Con il notevole tempismo di un solo mese di ritardo, i “soliti” sindacati di polizia hanno scoperto l’esistenza di una canzone di Gianna Nannini che nel proprio videoclip raffigura, col volto di maiali, degli agenti che compiono abusi di potere picchiando a terra delle persone indifese. Una canzone molto impegnata, dal titolo che sembrerebbe un chiaro riferimento a George Floyd (“L’aria sta finendo”), con un videoclip che tocca provocatoriamente molti temi del nostro tempo, dalle questioni ambientali al ruolo dei social network. In Italia ovviamente se ne parla perché ha dato fastidio alle forze dell’ordine. Apriti cielo.

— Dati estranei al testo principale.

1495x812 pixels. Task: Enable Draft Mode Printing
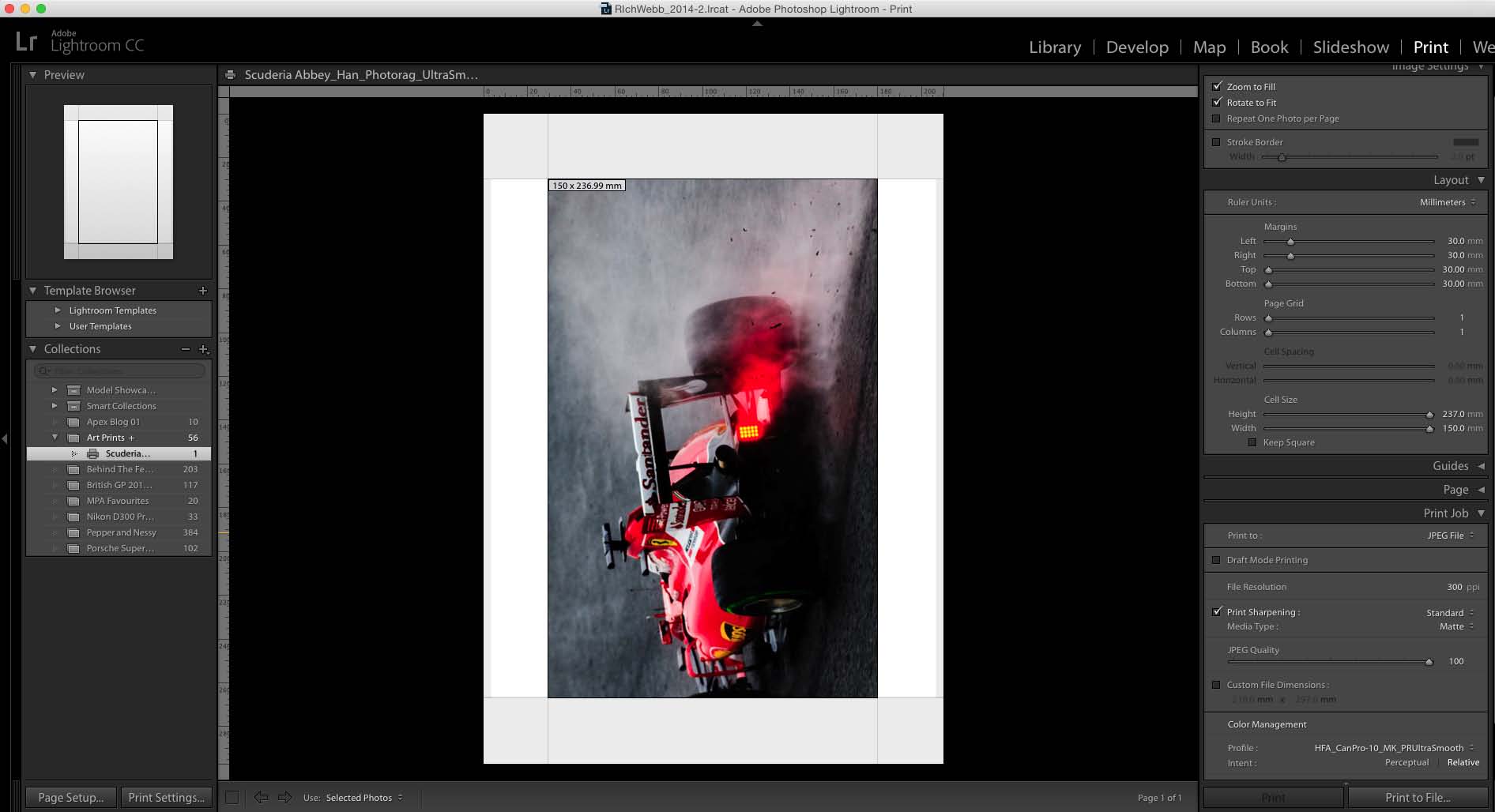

La sagra dell’indignazione tira fuori il vecchio repertorio adatto alle occasioni, quello dei lavoratori in divisa che rischiano la vita per la nostra sicurezza. In caso qualcuno non abbia già detto “mele marce” e “non fare di tutta l’erba un fascio”, entro stasera di sicuro succederà. Se bastasse limitarsi a rispondere con un po’ di malizia, bisognerebbe chiedere ai sindacati di polizia se per loro chi compie abusi indossando una divisa merita o no l’appellativo di porco. Ma andando oltre la malizia e riflettendo nel merito, verrebbero da fare almeno due commenti. Il primo più semplice, il secondo più complesso.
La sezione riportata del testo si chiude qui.